Reading text |
+---+
From: "Tim Mullen" <>
Date: Tue, 12 Sep 2000 08:36:16 -0700
Several people wrote some good info...

Stuart MacMillan wrote:
> This has to do with product liability.  There is no telling what crap
> someone might blast off--lead in paint, and other heavy metal
> contaminants along with asbestos being possibilities.  

I suspect that this is the reason.  Even the masks with dust filters AND 
chemical filters seemed to have this warning.

> For "industrial blasting" you need a full hood with a NIOSH approved 
> respirator that uses pumped in fresh air to be safe, and the manufacturers 
> don't want to imply that there is any protection from these compounds by 
> using just a mask.

I really would like to have a fresh air system, but my wife thinks I already 
spend too much for tools...  Besides, I don't expect to have to do any sand 
blasting for a few more years.  Last time I did some was about 25 years ago
at my brothers - and we didn't have any masks...

> I think we will survive occasional open blasting with these masks, it
> takes a long period of exposure to get lead poisoning, but blast
> cabinets are safer if you do a lot of parts cleaning.
+---+
Exercise objective |
Extend the email thread on sandblasting masks and respirators, starting right after its last sentence.

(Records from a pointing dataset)
+---+
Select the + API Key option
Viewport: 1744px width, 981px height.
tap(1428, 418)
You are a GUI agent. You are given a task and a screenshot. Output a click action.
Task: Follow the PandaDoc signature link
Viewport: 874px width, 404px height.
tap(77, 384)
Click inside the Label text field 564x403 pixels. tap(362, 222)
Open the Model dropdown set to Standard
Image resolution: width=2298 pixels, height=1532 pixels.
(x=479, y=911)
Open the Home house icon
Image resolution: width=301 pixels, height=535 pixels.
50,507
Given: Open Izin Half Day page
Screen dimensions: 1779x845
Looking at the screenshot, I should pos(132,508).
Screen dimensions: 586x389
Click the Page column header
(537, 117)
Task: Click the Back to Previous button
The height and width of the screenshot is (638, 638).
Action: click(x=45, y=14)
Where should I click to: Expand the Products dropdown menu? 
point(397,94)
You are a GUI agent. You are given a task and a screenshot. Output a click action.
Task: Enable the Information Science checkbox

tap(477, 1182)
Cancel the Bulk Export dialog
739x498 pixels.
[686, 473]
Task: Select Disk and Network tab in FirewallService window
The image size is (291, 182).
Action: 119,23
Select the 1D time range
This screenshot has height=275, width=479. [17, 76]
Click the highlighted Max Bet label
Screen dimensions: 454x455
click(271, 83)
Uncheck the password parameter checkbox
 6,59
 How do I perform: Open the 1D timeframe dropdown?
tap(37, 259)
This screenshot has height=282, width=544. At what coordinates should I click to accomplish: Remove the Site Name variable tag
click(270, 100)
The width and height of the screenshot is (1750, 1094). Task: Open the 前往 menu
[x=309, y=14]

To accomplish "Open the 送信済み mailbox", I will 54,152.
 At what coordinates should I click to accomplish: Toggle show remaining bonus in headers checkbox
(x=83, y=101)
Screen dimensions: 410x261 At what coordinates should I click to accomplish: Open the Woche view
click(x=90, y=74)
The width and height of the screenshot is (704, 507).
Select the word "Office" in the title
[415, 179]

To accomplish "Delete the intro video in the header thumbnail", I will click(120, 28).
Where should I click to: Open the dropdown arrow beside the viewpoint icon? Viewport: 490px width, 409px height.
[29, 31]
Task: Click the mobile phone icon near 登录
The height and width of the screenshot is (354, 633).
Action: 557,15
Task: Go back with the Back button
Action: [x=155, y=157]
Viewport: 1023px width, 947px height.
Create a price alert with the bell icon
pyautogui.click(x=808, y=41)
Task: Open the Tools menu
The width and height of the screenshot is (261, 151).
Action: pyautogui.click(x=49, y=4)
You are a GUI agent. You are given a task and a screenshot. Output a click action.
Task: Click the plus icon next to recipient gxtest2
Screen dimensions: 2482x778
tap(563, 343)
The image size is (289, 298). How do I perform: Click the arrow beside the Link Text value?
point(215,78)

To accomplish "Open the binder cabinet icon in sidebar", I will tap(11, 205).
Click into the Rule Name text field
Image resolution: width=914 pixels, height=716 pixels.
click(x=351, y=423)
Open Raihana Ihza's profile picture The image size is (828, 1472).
+---+
Final answer |
I certainly hope I'll survive... 8-)   Some day (especially if I start 
another car) I'll get myself a blasting cabinet.  Once I talk my wife into 
and I get the welder, and...  8-)

> You should bury your blast off debris to keep pets from licking it off 
> their feet. There most likely is lead in the paint used on some of our 
> old parts.

Burying it is not a bad idea.  But I guarantee that there was/is no more paint 
left of the A-arms, if there ever was any.  Just a LOT of rust.  It's on my 
son's '85 El Camino, and when we bought it, I check the frame and body 
very carefully for rust.  There was hardly any.  However, the suspension 
parts, and engine brackets are heavily rusted.  I know the previous owner 
used to drive the 'El on heavily salted roads in the winter, and I guess the 
stuff just packed into the engine /suspension components.  We already 
had to replace the brake lines because or pin hole leaks from rust...

Someday when the engine gets pulled to rebuild, we'll just replace the oil 
pan, and brackets, etc. with nice shinny chrome ones...

As my wife keeps saying, "we're restoring the car part by part"...

Tim Mullen

Chantilly, VA

96 Ford Ranger  4x4 - My wife drives it
94 Miata R Package - My daily driver
93 Honda Accord - My daughter's car
85 El Camino - My son's car - I'll never buy another "old" car again...
72 Lotus Elan Sprint - I bought this one when it wasn't old...
67 Camaro - Don't have this one yet,  but it's my daughter's dream car...
                     Maybe I'll have to buy one more old car...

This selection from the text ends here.